### Work task
Copy out all the data, word for word.

▼

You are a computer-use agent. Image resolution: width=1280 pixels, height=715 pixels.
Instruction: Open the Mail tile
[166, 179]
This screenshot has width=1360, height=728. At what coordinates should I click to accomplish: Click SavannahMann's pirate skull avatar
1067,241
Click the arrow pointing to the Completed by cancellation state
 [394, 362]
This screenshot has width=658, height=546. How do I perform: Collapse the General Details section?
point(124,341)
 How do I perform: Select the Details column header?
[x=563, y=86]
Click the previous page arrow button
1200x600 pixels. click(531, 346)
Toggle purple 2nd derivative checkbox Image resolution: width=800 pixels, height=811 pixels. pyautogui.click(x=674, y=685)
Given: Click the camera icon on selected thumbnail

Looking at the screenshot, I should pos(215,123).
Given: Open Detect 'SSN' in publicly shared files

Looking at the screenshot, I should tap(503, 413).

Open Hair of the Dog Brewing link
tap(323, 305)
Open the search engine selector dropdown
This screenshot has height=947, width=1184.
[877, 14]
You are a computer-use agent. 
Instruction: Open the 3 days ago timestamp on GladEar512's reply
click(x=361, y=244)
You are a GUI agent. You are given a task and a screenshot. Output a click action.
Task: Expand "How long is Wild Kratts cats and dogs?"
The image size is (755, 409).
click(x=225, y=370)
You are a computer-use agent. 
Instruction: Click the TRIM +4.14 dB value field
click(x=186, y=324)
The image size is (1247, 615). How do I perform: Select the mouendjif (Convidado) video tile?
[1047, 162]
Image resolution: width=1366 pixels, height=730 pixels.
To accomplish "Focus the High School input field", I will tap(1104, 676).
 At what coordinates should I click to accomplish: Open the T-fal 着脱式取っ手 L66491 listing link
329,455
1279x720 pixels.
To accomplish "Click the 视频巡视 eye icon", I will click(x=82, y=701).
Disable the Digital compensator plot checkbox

▲

### Solution to this problem
You are a computer-use agent. Image resolution: width=1280 pixels, height=715 pixels.
Instruction: Open the Mail tile
[166, 179]
This screenshot has width=1360, height=728. At what coordinates should I click to accomplish: Click SavannahMann's pirate skull avatar
1067,241
Click the arrow pointing to the Completed by cancellation state
 [394, 362]
This screenshot has width=658, height=546. How do I perform: Collapse the General Details section?
point(124,341)
 How do I perform: Select the Details column header?
[x=563, y=86]
Click the previous page arrow button
1200x600 pixels. click(531, 346)
Toggle purple 2nd derivative checkbox Image resolution: width=800 pixels, height=811 pixels. pyautogui.click(x=674, y=685)
Given: Click the camera icon on selected thumbnail

Looking at the screenshot, I should pos(215,123).
Given: Open Detect 'SSN' in publicly shared files

Looking at the screenshot, I should tap(503, 413).

Open Hair of the Dog Brewing link
tap(323, 305)
Open the search engine selector dropdown
This screenshot has height=947, width=1184.
[877, 14]
You are a computer-use agent. 
Instruction: Open the 3 days ago timestamp on GladEar512's reply
click(x=361, y=244)
You are a GUI agent. You are given a task and a screenshot. Output a click action.
Task: Expand "How long is Wild Kratts cats and dogs?"
The image size is (755, 409).
click(x=225, y=370)
You are a computer-use agent. 
Instruction: Click the TRIM +4.14 dB value field
click(x=186, y=324)
The image size is (1247, 615). How do I perform: Select the mouendjif (Convidado) video tile?
[1047, 162]
Image resolution: width=1366 pixels, height=730 pixels.
To accomplish "Focus the High School input field", I will tap(1104, 676).
 At what coordinates should I click to accomplish: Open the T-fal 着脱式取っ手 L66491 listing link
329,455
1279x720 pixels.
To accomplish "Click the 视频巡视 eye icon", I will click(x=82, y=701).
Disable the Digital compensator plot checkbox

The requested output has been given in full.